How company deploys business around AI model
AMP Robotics is a promising startup working hard to make the waste recycling future happen. The company is structured around two key instruments AI system designed to distinguish different types of waste similar to the human eye and robotic arms that allow to pick particular elements of waste and sort it.
The current business model of AMP Robotics is to sell complex solution in the form of equipment installed on a conveyor belt moving with a certain speed and de-facto subscription on cloud-based AI services that makes the installed equipment work. The user of equipment is not the sole owner of the accumulated data, instead, it’s used to further enhance the algorithms on the AMP Robotics cloud.
The sorting of waste is very labor-intensive business and technological advancement is constrained by three main factors: 1) it’s hard to recognize a particular item and associate it with the material relevant for further processing, 2) current robotic manipulators are effective in handling solid materials with high speed and precision but it struggles to pick up a soft paper cup that could be jammed in a number of ways, 3) some garbage items are complex and consists of a number of components made from different materials.
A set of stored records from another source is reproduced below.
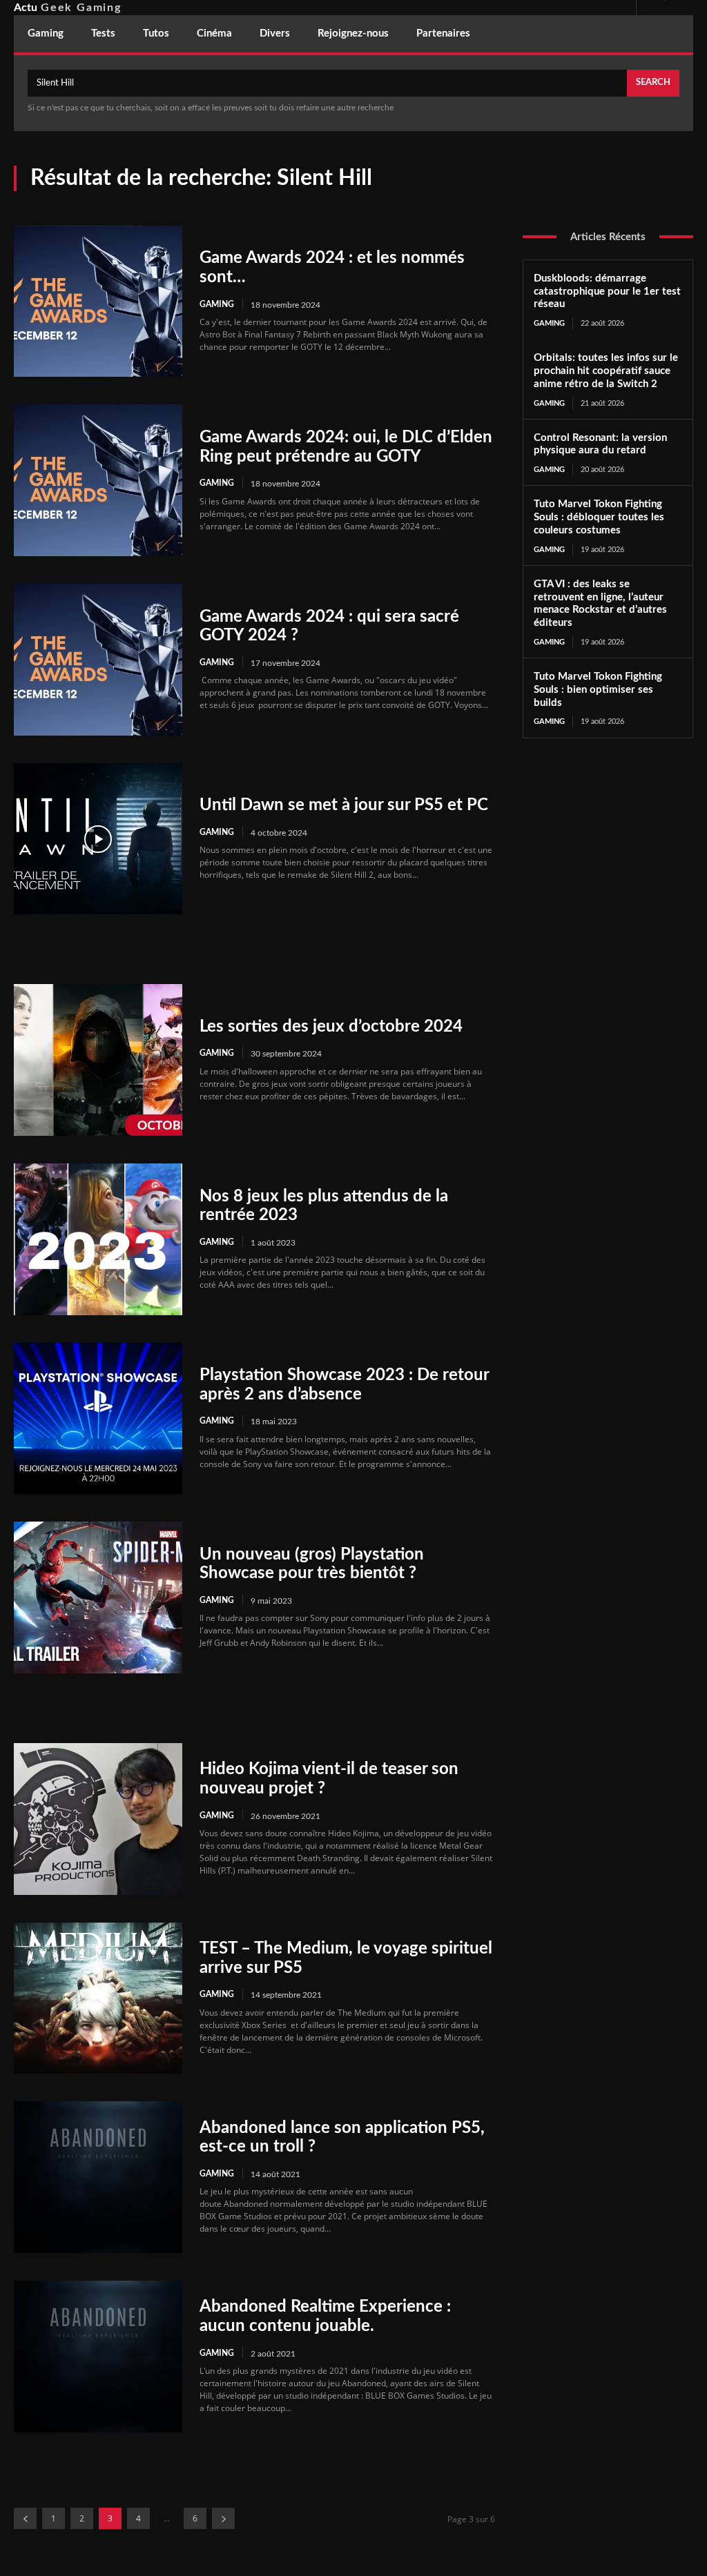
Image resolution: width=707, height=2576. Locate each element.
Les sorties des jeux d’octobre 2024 (331, 1027)
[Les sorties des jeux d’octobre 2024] (98, 1060)
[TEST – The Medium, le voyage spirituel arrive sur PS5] (98, 1998)
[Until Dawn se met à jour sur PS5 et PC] (98, 839)
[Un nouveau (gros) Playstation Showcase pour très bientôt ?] (98, 1597)
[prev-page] (25, 2518)
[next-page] (223, 2518)
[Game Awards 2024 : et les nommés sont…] (98, 301)
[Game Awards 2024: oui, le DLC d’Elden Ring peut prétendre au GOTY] (98, 480)
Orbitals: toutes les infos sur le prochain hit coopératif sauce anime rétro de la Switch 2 (606, 371)
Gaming (217, 304)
The AMP robotics solution is aimed at solving the first two problems that hugely expand the number of use cases.
Almost as a by-product company offers its’ customers AMP Insights – a data visualization platform that allows the company to use data gathered by the installed equipment: to assess the quality of the incoming waste stream, measure performance of operations or deploy an alert system. The process is labeled as “digitization of a waste stream”.
Another promising opportunity is identification of logos or waste components that are the part of goods or packages produced by a certain brand. This can help to create partnerships with brands interested in creating closed loops or just track the environmental impact of waste generated by the business. This could also be a valuable source of data for policies and regulations.
Current challenges and opportunities
Limited number of SKUs. The first problem is the conflict between a limited number of items that the system can currently identify and sort and the nature of waste coming from households and businesses. It represents a catch-22 style problem – to make it cost-effective, the company needs to be able to sort all recyclable materials, but to start doing that it needs to start with a few use-cases and gradually develop AI models to incorporate more and more SKUs. Now the company is testing the solution for three types of the incoming waste stream: municipal solid waste, electronic waste and construction, and demolition waste. The selection of those streams specifically focused on the relatively homogenous but high-volume type of waste.
Solid clean waste. As you could notice all current use cases assume solid waste, but a significant part of households and businesses waste nowadays, what we can see in dumpsters on streets around, is just a compressed mass contaminated with liquids and grease. There is no even preliminary idea how to handle this problem without imposing discipline in places of waste generation. At this stage, it looks rather as a regulatory task than a business opportunity.
Low labor cost in developing countries. For decades the United States was sending a significant part of waste to China, which benefited from low labor costs on waste processing facilities. The low cost of labor effectively prevented the emergence of capital-intensive robotized systems for identification and sorting of waste. However, today the situation is changing without any effort from an ecological organizations mainly due to economic growth in China, structural changes in the country’s economy and growing labor costs. The question now is whether the waste streams will be re-directed to other countries that have lower labor costs or the USA, as one of the drivers of technological advancement will decide to solve the problem.
The key issue for the company is to get the models right and this will require huge amounts of data and, what is more important, to develop an ongoing process for educating the algorithm about new items in waste. For the current phase company is doing the right thing focusing on a few use cases with a few big partners that consider it rather as a long-term ecology and social responsibility project. The nature of waste however differs region by region, thereby it’s important not just focus on a few anchor partners but to expand the geography and waste stream sources. So now company needs capital to expand geographically keeping focusing on a few types of waste streams that are technologically easier to handle.
The big prize of revolutionizing the waste management on this planet is unachievable without cooperation with governments. A good idea could be cooperation with the government of a country that is relatively small in terms of population and already achieved a high level of sorting culture on households side. That can possibly showcase creation of closed loop waste management system on a country level and stimulate other countries to change regulations and invest in infrastructure projects.
Re-direction of waste to countries with low labor costs is a type of problem that is hard to work with. However, the problem most likely will be resolved without focused effort from the management. The growth in the volume of operations and manufacturing of robotics, along with fixed nature of AI and software cost will most likely drop the cost for the company offering that will become more competitive with the “pushing abroad” option, which will have a big transportation component.